I was told that Apple had released most of it's code back to the world.

But what occurred to me as he said that was that, despite the lack of any legal protection, I have never seen an obvious[2] fork of a BSD that didn't eventualy release a large[3] proportion of it's code back to the BSD community. Which makes me wonder whether the militancy of some GPL advocates[4] is neccesary.

This is also a very important point to examine since, if the GPL is ever found to not be legally binding, then whether linux and other major GPL projects remain free will depend on whether the dynamic that BSD has can apply to other free software projects, or whether it is because of BSD's unique circumstances that it remains free.

I have a couple of theories on why BSD remains free...

  • Firstly there is the momentum and support of a project's developers. If anyone forks the code and doesn't release the changes back to the BSD community, the BSD code will deviate further and further from the now-proprietary code that the company appropriated, negating a large part of the advantage of working with a free project. since...
  • A large amount of resources that would otherwise not be required are needed just to incorporate any changes made in the free fork (and from working on a couple of team projects without any CVS or equivalent I know personaly what kind of hell it is trying to patch some changes you made independently onto another part of the code that someone else has been altering)
  • Also, I think that in general BSD attracts a higher standard of contributer.
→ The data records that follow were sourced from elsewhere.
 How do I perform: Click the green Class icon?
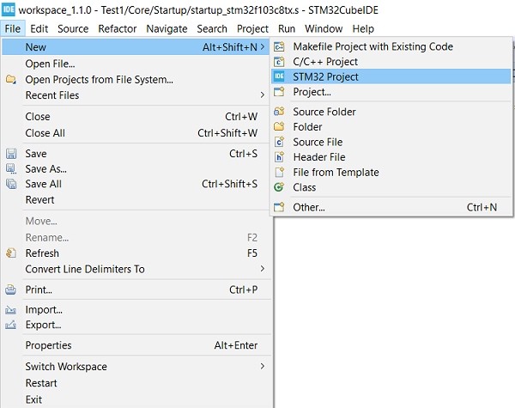278,187
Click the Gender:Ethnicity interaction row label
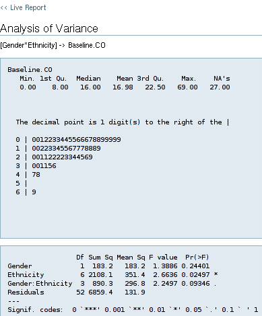 [40, 284]
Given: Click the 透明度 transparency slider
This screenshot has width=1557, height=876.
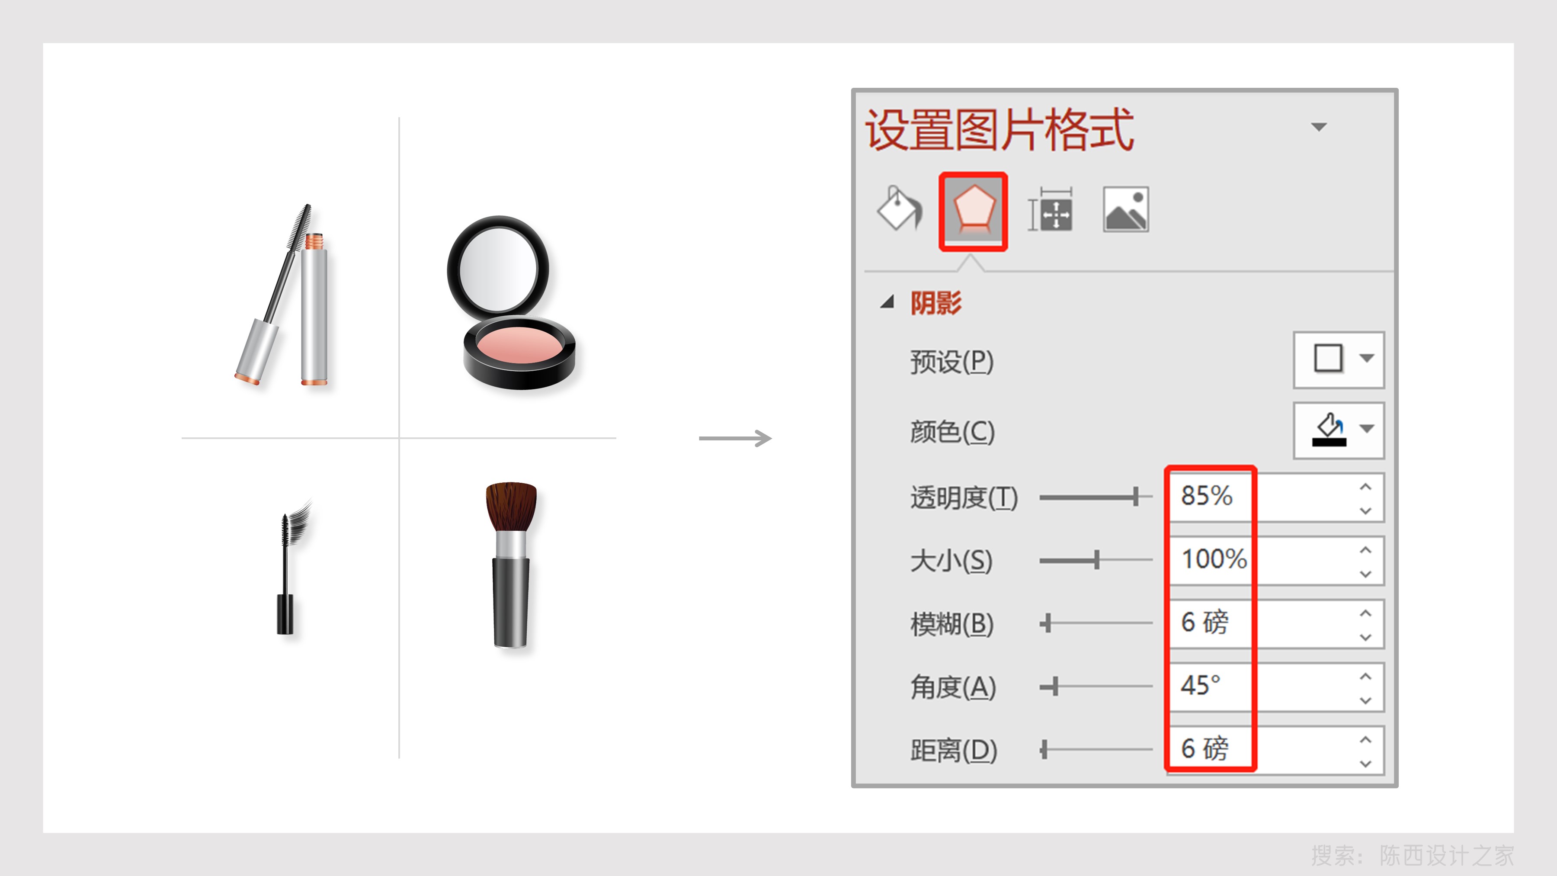Looking at the screenshot, I should pos(1095,497).
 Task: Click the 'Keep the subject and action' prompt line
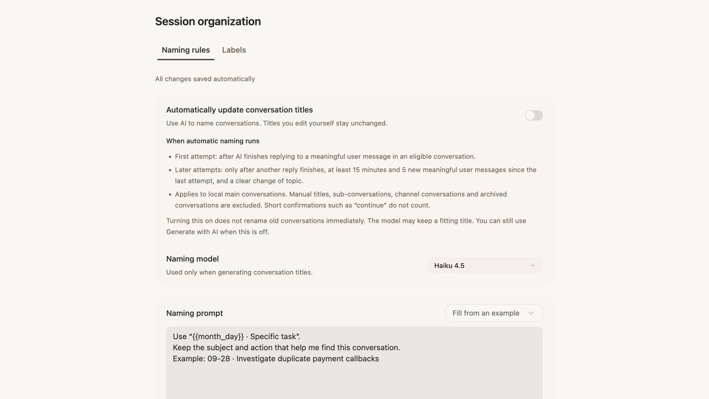point(286,347)

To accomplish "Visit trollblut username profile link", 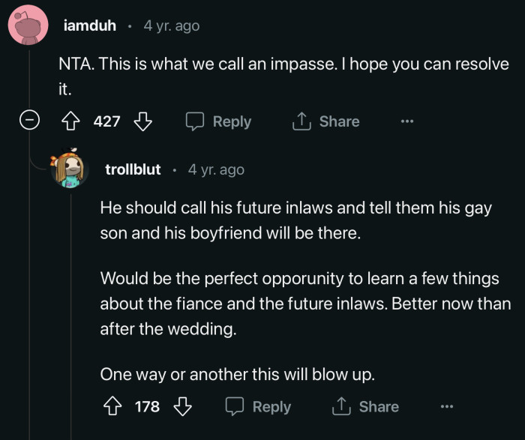I will (133, 169).
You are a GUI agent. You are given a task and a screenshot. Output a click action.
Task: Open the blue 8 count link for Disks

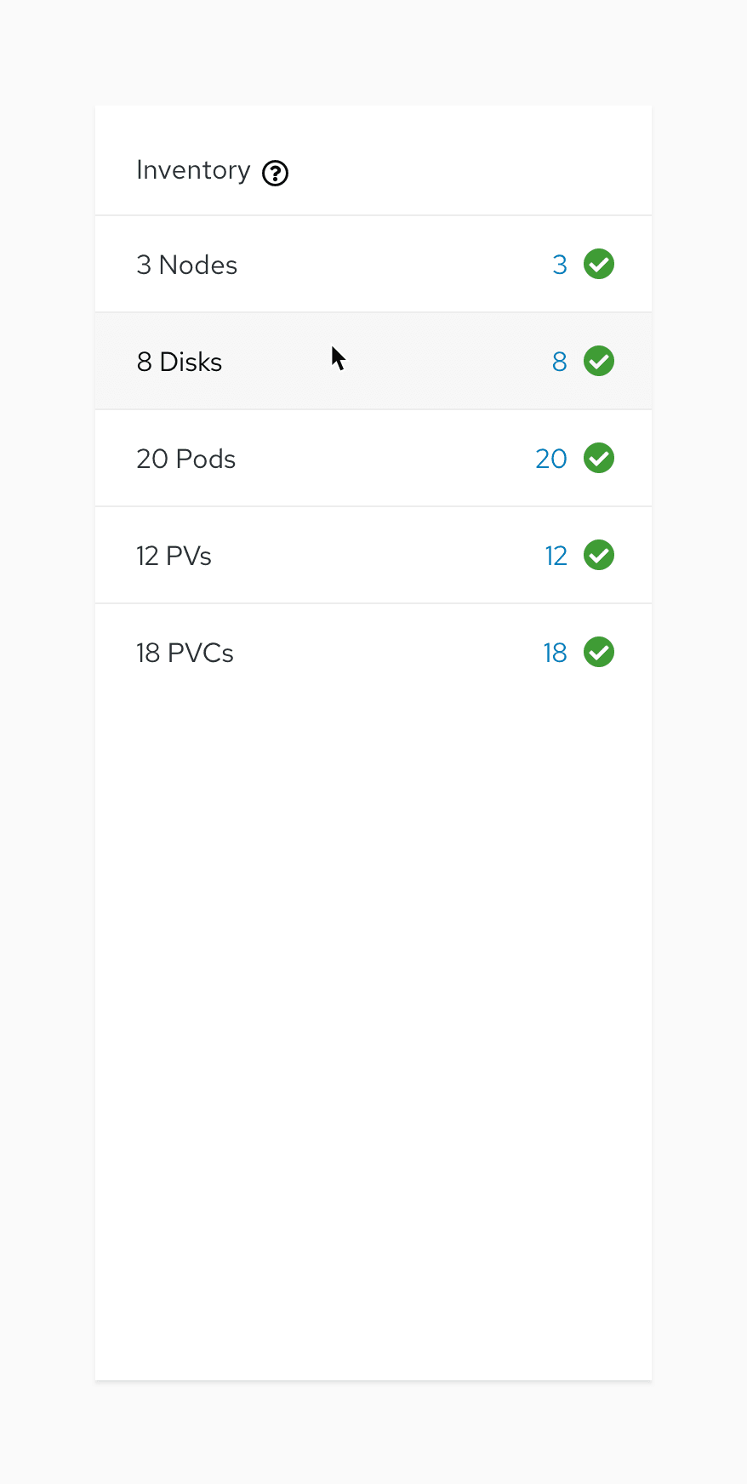coord(559,362)
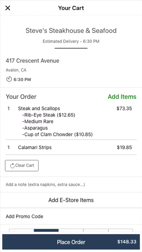The image size is (142, 252).
Task: Close the cart with the X icon
Action: coord(8,8)
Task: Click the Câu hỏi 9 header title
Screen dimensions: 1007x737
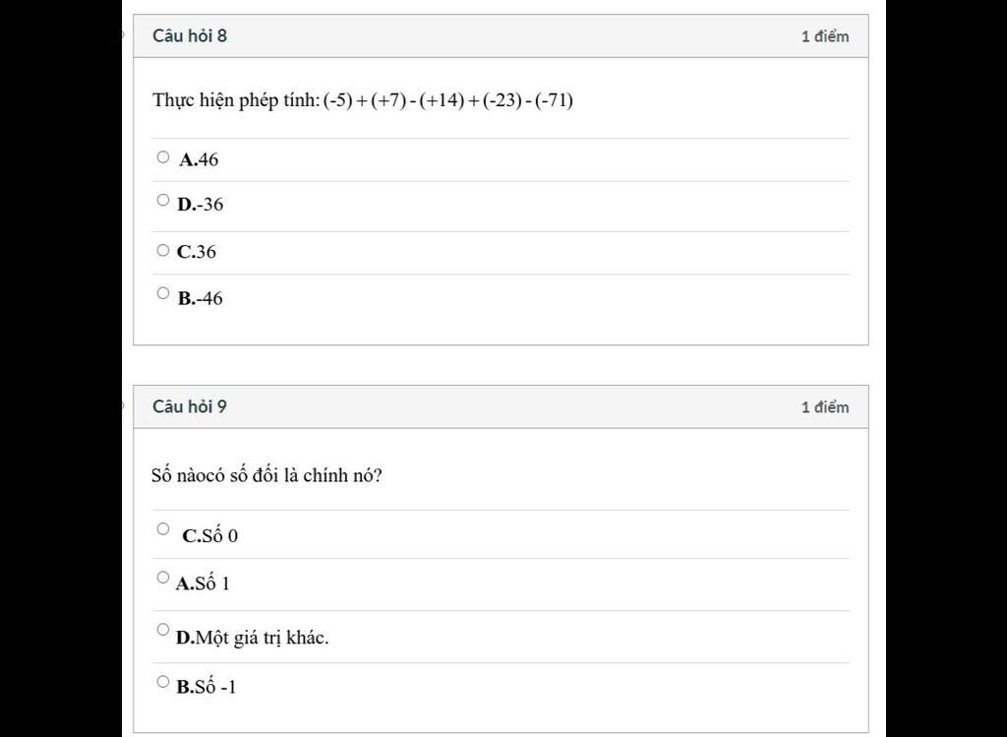Action: 190,406
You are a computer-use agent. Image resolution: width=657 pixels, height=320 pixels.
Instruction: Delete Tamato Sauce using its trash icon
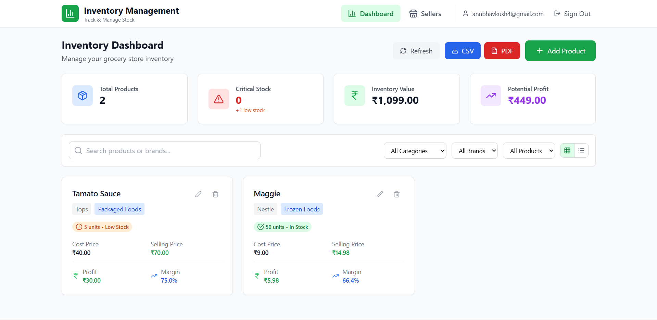click(215, 194)
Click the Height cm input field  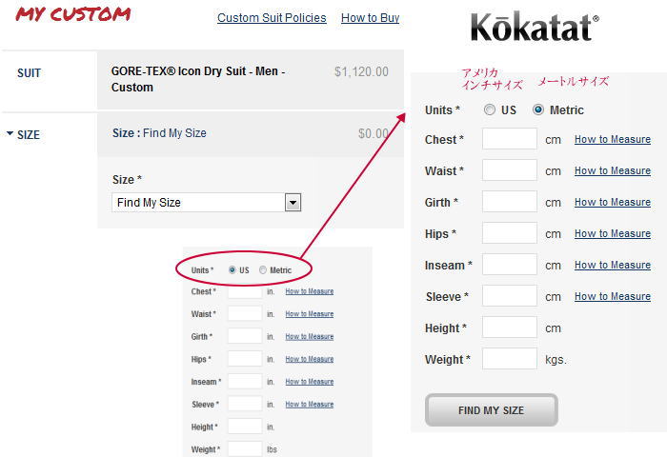click(x=510, y=328)
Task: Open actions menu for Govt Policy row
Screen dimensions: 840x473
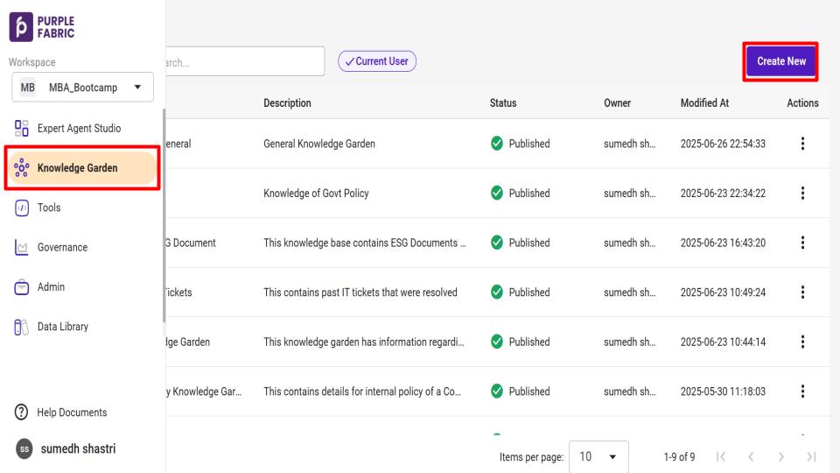Action: pos(803,194)
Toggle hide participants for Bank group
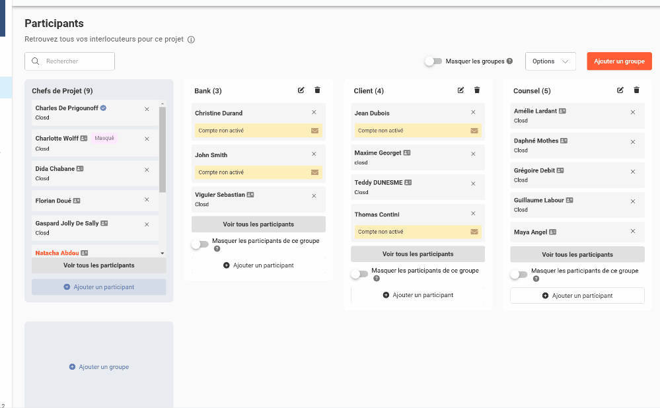Screen dimensions: 660x408 [x=200, y=244]
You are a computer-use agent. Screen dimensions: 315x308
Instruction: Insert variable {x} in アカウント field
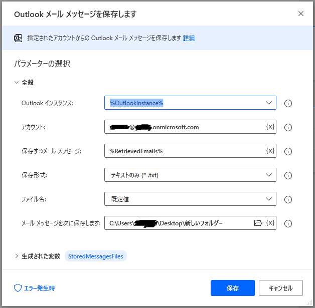(x=270, y=127)
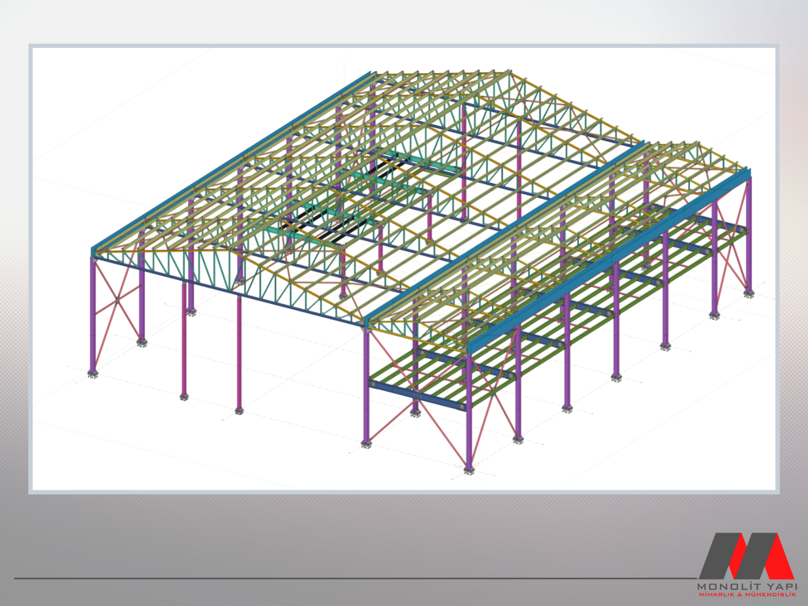Click the dark blue mezzanine front edge beam
The width and height of the screenshot is (808, 606).
point(416,395)
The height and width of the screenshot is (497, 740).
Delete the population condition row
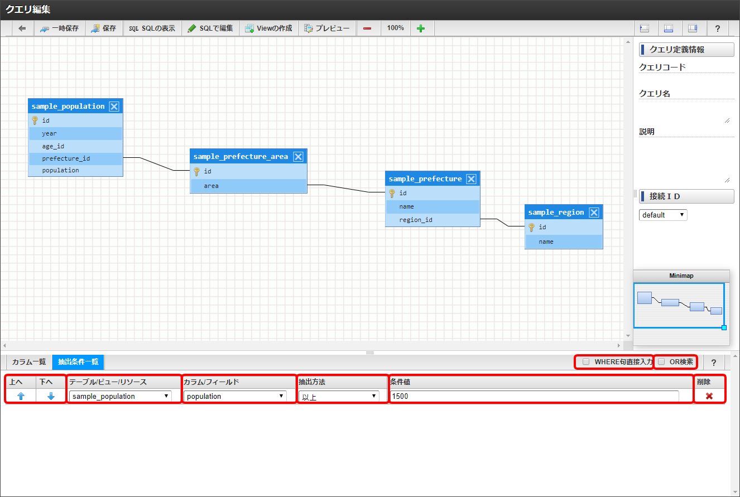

The two freeBSD contributers I know personally are both SysAdmins, one for a major ISP, the other for the Computer Science department at my local uni. This is opposed to the linux developers I know who are all either students or 16 year old hackers[5]. And since BSD development tends to concentrate on the really important things like a rock solid kernel and security rather than all the fancy gadgets like Gnome, this means that unless a person's coding ability is somewhere around godlike[6] they wouldn't be that useful... And a vast majority of the people who would be good enough to be useful would tend to already believe that code should be released back to the community... which brings me to
  • Cultural values and mores. Because BSD never got the media overexposure that linux suffers from, by the time people even think of trying to install it they already know about gnu, the gpl, free software. And really unless you are heartless scum it's pretty hard to disagree with the spirit of free software even if you do disagree with the implementation. In essence it is fairly unlikely for BSD to get a commercial fork because it is arcane and underground enough that to get a working product, uasbale by the average user, without incorporating GPLed or otherwise copylefted software would probably be more work than creating a simpler OS from scratch. And if it is too arcane for the average user then the only people who would want it would know that they could get a free version with source code, making commercial forks impractical.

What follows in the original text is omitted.